→ DATA IN THIS EXERCISE:
━━━

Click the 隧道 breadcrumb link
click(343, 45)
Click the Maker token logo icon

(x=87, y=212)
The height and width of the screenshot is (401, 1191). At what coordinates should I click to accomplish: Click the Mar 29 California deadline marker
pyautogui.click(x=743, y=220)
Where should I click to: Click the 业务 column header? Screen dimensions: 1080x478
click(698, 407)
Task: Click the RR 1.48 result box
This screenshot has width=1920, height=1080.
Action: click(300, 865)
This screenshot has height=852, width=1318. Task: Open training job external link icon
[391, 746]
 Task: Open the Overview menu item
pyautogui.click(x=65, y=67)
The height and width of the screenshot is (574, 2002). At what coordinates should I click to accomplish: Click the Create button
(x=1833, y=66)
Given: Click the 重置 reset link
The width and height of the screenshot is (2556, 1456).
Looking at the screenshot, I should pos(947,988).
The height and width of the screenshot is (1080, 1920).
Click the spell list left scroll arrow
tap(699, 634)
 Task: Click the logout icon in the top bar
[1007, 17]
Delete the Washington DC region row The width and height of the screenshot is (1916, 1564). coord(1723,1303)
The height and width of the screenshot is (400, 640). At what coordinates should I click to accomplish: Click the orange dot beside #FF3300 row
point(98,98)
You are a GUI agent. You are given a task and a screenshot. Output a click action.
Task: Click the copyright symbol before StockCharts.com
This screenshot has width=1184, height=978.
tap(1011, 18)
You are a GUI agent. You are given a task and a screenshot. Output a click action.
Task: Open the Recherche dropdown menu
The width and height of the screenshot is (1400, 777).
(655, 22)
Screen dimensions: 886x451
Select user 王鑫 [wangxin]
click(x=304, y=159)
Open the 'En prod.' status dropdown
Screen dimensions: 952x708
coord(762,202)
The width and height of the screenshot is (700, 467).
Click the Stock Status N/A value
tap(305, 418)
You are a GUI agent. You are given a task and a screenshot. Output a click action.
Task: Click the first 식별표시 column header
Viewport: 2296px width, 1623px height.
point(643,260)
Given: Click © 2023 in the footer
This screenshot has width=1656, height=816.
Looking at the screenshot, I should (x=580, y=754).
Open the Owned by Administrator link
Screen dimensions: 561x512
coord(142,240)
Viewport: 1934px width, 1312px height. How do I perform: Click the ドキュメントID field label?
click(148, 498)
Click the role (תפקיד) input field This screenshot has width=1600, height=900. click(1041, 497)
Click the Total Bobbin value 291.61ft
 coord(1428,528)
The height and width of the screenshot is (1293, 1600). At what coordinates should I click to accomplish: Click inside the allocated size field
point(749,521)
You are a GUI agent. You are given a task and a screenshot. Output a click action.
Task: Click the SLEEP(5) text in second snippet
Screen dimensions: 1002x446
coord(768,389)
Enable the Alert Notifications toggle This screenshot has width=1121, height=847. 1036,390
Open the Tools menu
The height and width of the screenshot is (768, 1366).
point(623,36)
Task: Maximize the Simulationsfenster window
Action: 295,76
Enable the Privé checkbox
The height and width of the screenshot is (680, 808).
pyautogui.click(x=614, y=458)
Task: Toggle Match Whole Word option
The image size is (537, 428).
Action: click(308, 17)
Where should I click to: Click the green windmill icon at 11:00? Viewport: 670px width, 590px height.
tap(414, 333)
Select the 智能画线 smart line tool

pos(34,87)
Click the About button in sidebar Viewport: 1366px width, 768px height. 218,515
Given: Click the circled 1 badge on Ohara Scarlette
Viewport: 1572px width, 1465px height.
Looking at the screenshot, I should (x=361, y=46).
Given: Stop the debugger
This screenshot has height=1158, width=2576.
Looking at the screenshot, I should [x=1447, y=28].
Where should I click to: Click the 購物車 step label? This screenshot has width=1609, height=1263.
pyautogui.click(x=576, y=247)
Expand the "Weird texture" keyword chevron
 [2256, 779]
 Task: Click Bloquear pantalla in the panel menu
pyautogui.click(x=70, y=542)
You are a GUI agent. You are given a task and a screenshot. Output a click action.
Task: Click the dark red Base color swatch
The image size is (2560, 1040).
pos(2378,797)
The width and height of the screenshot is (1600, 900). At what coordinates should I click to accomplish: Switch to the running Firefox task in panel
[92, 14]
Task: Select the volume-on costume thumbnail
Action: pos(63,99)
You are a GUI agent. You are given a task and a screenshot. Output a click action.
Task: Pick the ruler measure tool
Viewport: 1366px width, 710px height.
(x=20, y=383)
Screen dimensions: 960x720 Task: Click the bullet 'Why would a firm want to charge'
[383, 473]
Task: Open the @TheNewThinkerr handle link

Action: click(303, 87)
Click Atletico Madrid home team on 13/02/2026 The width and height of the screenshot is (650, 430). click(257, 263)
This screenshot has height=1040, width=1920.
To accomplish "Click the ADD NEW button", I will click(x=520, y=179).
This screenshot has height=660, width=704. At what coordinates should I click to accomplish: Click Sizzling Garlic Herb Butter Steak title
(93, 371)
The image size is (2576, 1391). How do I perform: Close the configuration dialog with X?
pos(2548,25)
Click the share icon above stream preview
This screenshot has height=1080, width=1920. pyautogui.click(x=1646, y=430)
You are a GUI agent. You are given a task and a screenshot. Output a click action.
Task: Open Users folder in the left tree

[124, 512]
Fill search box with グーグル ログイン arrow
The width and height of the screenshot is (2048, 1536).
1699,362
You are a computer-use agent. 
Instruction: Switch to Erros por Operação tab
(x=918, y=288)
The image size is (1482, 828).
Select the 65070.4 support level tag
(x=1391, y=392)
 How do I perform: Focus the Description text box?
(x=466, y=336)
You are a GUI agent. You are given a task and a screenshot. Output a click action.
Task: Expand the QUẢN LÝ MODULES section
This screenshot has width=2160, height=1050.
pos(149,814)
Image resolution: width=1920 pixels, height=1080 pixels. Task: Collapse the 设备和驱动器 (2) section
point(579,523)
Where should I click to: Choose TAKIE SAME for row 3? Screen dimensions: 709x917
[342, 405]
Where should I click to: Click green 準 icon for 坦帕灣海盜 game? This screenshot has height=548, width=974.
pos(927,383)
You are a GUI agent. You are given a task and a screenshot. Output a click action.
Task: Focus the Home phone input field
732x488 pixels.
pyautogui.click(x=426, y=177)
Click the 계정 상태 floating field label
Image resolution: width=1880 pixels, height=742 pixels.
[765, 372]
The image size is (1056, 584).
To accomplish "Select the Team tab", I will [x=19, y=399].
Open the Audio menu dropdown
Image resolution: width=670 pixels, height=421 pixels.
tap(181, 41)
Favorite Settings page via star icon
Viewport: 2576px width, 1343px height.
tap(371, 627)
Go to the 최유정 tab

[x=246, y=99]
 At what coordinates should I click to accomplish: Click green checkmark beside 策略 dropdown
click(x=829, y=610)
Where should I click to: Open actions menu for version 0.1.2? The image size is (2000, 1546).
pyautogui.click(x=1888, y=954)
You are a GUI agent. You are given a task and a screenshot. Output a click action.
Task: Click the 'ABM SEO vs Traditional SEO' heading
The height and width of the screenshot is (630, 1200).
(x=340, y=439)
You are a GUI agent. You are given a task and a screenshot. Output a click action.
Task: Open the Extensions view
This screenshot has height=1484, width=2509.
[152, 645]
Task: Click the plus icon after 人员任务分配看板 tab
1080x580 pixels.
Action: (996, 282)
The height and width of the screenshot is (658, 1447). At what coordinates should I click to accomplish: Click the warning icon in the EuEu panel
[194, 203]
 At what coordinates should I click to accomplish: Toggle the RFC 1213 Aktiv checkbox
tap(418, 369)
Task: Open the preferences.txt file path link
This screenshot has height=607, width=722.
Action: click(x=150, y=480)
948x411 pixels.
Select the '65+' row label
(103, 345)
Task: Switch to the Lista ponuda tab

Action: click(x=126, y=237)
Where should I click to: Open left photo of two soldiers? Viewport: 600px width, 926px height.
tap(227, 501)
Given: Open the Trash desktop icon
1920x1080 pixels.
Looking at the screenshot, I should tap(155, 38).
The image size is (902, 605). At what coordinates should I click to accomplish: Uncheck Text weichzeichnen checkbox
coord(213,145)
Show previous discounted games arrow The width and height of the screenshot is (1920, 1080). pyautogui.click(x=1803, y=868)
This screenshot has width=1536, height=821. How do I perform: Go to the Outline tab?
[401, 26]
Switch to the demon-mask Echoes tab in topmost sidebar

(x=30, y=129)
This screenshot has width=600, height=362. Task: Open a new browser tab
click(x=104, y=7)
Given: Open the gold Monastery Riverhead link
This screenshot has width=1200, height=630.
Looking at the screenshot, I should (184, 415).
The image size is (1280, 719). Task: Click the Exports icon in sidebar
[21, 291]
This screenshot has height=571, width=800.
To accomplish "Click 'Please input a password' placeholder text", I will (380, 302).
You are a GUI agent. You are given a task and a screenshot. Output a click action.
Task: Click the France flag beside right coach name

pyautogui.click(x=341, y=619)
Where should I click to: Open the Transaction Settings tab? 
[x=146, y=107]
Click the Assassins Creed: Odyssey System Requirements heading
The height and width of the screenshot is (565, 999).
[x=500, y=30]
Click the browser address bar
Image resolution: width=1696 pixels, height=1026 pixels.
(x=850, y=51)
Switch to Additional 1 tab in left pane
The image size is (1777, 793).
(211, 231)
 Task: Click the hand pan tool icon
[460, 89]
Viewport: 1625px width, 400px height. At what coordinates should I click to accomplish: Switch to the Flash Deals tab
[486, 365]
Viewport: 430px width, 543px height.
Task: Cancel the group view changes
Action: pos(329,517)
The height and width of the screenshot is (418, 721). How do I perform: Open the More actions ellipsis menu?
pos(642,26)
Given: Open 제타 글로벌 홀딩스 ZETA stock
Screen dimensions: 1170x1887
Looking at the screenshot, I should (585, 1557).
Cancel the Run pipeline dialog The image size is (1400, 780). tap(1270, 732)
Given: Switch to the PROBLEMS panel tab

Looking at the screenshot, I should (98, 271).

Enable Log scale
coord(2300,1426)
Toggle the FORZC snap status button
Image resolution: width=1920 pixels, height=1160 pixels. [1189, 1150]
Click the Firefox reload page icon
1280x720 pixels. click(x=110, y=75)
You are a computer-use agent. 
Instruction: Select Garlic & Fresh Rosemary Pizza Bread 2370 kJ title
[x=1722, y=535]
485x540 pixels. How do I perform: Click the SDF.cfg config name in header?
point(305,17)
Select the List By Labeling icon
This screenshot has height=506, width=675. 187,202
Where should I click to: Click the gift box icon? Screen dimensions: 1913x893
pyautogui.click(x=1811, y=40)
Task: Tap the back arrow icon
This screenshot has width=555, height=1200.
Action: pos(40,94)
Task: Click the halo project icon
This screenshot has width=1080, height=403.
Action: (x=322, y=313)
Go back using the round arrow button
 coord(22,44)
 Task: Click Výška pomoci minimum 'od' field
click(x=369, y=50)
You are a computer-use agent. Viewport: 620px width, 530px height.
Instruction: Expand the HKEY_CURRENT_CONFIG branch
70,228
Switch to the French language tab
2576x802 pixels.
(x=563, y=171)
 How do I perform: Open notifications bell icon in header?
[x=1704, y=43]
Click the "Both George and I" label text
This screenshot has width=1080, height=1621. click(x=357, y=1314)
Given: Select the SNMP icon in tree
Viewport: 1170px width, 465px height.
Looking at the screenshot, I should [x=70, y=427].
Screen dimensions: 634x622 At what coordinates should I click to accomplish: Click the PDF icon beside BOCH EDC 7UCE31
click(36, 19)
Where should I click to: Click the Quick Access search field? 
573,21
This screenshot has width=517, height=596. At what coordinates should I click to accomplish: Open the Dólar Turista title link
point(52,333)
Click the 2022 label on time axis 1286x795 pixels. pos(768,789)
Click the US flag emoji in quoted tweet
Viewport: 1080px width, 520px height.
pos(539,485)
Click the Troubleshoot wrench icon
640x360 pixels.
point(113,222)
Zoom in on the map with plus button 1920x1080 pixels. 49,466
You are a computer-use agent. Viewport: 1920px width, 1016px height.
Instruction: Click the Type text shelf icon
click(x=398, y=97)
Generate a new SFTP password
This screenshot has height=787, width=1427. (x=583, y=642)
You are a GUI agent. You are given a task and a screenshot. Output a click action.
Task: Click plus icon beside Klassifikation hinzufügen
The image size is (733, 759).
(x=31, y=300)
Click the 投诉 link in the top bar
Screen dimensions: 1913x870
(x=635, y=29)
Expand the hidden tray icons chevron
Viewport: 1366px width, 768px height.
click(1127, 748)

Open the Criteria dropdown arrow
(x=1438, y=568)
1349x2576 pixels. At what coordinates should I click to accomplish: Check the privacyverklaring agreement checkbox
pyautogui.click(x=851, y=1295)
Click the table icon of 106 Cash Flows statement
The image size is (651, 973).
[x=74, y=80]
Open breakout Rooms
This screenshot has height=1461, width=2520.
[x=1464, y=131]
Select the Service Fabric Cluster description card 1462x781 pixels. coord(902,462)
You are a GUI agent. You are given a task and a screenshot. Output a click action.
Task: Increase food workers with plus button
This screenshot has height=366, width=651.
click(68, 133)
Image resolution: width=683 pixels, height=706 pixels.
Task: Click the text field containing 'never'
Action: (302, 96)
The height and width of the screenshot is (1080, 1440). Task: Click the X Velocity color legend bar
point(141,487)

━━━

Reproduce the lines verbatim, beginning at the line that contains "The height and width of the screenshot is (1080, 1440)." and continuing through the final line.

The height and width of the screenshot is (1080, 1440). Task: Click the X Velocity color legend bar
point(141,487)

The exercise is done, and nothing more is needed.